Classification

The goal of the classification step was to correctly label as many brain voxels as possible to minimize later manual intervention. A total of four thousand training points were selected by a trained neuroanatomist (NJK) for the following classes: 1) grey-matter (GMc), 2) white-matter (WMc), 3) cerebro-spinal fluid (CSFc), 4) fat (FATc) and 5) background (BKGc). (The ``c'' differentiates volumes output from the classifier from those finally used to build the phantom after manual correction.) These training points were used to drive 4 different automatic classification procedures [19]: minimum distance, nearest K-mean, fuzzy C-mean [20] and ANN (artificial neural net) [21]. The minimum distance (also known as nearest mean) and ANN classifications were selected by the neuroanatomist as the best in that they yielded the best representation for basal ganglia, cortical grey matter and white matter within the cerebellum and they required the least number of corrections. Since these two classifiers gave essentially equivalent results due to the high SNR of the images which resulted in good class separability, we chose to base the creation of the phantom on the result of the simpler minimum distance classifier.

Classification of CJH27 yielded the spatial distribution of different tissue types necessary to realistically represent the human brain. However, a discrete classification, with only one tissue label per voxel, did not allow PVEs to be modelled. In order to account for tissue mixing, it was necessary to compute and represent fractional amounts for each tissue type within each voxel. The latter was accomplished by using a volume with n-dimensional vector-valued voxels, where n was the number of tissue types represented in the phantom. The ith component of a voxel, v_i, represents the fraction of ith tissue type within the voxel with the constraint 0.0 <= v_i <= 1.0 and that |v| was normalized, i.e. $\sum_{j=1}^{n} v_j = 1.0$. Practically, the phantom was represented by ten volumes, each one representing the amount of tissue i (e.g, grey matter, white matter, CSF, muscle, etc...) found at each voxel location.

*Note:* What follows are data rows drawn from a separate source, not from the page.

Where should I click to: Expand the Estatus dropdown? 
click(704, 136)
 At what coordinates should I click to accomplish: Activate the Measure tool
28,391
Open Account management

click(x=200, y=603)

We changed the standard minimum distance classifier to have a continous output. Our ``fuzzy'' minimum distance classifier yields tissue fractions for each voxel based on the distances computed by the classifier instead of giving only the standard discrete label output. If the voxel's intensity, g, was equal to any class mean, m_i, then the ith tissue fraction, f_i, was set to 1.0 and all other tissue fractions were set to 0.0 ( $f_j=0.0, \forall j \neq i$). Otherwise, f_i for each class i was estimated to be inversely proportional to the distance between the voxel's intensity and the class mean:

f_i = 1 / | g - m_i |. (1)

Second, these values were normalized and stored in the vector v:

$$v_i = f_i / \sum_{j=1}^{n} f_j.$$ (2)

This implied that all classes had some non-zero representation within each voxel. User intervention and a priori anatomical knowledge were used to zero tissue probabilities for voxels where certain tissues are known not to exist and to reassign incorrectly labelled voxels. Figure 2 shows the continous output of the fuzzy minimum distance classifier before any corrections were made.